If you do, you might end up with a pig in a poke – the most attractive thing about which is the monosyllabic alliteration.  What use would a pig be to anyone if it were small enough to fit in a pocket? A poke – which often had female sexual connotations because of its hollowness – is an old form of the word ‘pocket’ and both are related to ‘pouch’ from the Middle English poket and Early French pokete.

 And while on the subject of alliterative plosives do you ever describe anyone or anyone as ‘plain as a pikestaff’? If so, do you actually know what a pikestaff was? It was a spiked walking stick for use in picking your way across slippery ground – a practical safety device, not renowned for beauty. It was also the staff of a foot soldier’s pike, a weapon consisting of a long rod with a pointed steel head. An unlovely item, its name derives from early French piquer, to pick and originally, rather charmingly, from the Latin word for woodpecker picus.

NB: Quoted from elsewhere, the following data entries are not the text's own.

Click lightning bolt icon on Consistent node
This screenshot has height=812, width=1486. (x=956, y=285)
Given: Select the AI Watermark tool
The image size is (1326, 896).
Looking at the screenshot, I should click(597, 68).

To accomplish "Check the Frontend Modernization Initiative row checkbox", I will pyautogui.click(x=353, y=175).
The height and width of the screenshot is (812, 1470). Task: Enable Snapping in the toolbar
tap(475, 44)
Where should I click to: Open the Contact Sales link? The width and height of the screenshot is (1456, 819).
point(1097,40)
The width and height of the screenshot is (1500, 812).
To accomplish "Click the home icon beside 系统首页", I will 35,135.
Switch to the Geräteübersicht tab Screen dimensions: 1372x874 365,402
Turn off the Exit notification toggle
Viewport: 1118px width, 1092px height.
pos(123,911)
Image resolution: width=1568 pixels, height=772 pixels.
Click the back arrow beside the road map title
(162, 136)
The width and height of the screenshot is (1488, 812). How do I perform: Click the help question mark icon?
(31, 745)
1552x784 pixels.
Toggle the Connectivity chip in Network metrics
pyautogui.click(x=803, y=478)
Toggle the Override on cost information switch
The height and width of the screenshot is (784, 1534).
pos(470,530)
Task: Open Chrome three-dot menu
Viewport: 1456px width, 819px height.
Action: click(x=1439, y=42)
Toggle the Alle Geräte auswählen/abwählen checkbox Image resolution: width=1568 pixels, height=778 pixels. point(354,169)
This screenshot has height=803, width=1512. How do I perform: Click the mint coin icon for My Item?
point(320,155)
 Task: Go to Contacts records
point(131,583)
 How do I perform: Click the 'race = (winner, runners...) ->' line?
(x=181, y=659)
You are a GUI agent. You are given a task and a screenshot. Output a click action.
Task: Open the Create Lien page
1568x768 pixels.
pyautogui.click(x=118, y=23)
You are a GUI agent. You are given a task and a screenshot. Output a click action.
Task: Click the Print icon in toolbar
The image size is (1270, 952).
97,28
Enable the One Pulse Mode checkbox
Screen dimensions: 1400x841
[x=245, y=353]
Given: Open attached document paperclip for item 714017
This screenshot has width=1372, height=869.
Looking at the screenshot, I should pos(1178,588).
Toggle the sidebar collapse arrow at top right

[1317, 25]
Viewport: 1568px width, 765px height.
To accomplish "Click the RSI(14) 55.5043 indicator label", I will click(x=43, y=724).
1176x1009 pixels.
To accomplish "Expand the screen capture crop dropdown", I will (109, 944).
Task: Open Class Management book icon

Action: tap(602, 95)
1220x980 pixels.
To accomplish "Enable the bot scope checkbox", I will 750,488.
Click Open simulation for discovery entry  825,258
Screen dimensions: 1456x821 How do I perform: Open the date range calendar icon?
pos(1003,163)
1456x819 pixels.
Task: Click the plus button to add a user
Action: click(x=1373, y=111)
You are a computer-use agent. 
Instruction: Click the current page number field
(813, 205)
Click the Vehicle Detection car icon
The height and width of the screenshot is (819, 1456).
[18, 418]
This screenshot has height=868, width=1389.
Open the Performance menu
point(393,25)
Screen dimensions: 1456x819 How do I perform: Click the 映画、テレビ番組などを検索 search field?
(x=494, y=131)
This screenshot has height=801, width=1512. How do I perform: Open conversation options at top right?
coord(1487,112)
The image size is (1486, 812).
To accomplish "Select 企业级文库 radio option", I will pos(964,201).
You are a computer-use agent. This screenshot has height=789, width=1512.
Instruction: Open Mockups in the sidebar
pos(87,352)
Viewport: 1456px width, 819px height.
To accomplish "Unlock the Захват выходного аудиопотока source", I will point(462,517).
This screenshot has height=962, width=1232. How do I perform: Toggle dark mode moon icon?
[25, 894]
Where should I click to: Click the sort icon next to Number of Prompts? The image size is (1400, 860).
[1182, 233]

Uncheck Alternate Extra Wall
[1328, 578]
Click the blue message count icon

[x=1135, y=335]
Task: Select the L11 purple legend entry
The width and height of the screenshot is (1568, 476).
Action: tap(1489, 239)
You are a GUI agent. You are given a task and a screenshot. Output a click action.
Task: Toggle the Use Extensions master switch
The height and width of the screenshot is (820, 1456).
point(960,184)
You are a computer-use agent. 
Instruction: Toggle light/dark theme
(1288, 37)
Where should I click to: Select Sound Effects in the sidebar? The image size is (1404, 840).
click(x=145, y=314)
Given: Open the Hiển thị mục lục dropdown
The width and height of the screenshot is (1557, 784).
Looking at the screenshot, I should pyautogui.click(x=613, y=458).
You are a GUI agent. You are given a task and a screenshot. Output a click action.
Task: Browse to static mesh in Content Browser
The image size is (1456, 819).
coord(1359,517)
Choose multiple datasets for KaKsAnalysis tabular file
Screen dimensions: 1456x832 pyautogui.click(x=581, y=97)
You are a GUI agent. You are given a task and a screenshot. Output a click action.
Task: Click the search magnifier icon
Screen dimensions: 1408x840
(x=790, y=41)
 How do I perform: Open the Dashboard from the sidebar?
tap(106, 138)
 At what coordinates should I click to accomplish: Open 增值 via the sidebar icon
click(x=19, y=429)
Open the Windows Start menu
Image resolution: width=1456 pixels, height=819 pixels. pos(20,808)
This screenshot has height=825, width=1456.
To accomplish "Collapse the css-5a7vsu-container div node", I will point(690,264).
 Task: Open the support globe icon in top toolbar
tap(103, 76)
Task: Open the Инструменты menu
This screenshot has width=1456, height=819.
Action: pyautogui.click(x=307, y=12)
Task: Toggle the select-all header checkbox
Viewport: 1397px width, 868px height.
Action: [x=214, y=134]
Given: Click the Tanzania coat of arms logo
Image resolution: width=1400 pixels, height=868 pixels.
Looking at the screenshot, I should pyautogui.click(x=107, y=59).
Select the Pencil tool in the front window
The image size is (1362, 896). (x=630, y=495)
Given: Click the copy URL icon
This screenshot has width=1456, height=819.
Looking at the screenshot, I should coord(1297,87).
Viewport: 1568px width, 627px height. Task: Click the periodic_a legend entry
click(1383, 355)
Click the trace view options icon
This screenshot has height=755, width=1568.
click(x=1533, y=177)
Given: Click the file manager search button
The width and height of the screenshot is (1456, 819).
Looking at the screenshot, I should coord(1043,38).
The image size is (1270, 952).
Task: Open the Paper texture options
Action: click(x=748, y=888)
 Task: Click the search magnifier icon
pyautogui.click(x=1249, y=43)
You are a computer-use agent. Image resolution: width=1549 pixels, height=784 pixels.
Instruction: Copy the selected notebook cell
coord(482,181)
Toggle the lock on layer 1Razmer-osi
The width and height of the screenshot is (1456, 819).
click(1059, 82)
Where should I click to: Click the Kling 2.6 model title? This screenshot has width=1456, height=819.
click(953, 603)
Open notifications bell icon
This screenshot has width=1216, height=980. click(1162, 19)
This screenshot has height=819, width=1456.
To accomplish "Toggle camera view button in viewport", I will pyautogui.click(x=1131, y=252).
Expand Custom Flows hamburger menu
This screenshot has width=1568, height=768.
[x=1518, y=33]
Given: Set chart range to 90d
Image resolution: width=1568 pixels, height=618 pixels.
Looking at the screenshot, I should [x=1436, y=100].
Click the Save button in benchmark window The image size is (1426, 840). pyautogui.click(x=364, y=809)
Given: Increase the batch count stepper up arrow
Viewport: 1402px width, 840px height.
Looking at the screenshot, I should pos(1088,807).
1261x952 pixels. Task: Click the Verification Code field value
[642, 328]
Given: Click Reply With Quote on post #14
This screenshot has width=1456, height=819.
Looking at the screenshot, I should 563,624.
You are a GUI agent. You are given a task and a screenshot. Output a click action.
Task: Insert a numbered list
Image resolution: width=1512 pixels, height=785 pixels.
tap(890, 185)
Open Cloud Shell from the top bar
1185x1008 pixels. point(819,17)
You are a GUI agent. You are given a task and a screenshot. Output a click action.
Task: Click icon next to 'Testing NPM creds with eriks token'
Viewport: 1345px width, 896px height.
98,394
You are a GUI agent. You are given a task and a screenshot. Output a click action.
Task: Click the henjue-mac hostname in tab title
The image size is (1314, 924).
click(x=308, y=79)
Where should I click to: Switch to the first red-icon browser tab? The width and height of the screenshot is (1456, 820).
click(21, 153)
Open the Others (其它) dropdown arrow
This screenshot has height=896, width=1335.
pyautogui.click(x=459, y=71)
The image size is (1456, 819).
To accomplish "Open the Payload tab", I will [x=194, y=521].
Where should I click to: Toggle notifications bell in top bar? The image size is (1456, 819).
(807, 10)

 Ramshackle is a faintly onomatopoeic word meaning badly constructed, in need of repair or falling down.  It is the past participle, and only surviving part, of the obsolete verb to ransackle [sic] although we still have the parent verb to ransack. Ransackle took a –le suffix because it was a frequentative. To ransackle was to ransack often, just as to suckle was to suck repeatedly and to sparkle was to spark again and again.

‘I believe in the quick and dead’ states the Apostles’ Creed. Quick meant living from Old English kwic, alive. That’s why, until recently, a mother or midwife would talk of an unborn baby ‘quickening’ once the pregnant woman had felt foetal movement. It also accounts for the expression ‘It cuts me to the quick’ meaning that the speaker is so deeply hurt that it’s as if living flesh is damaged.

So one way and another you probably need to watch what you say – or mind your Ps and Qs. Your what? There are three possibilities.  Perhaps the expression came from telling children learning to write to take particular care with two easily confused letters. But the explanation that in ale houses customers would order pints and quarts (two pints) and have therefore to look carefully at the bill when it came, is much more fun. Better still is the theory that Ps and Qs were pieds (feet) and queues (wigs) at the French court of Louis XIV who reigned from 1643 to 1715. Dancing masters would tell their pupils to mind their Ps and Qs when bending low to bow formally.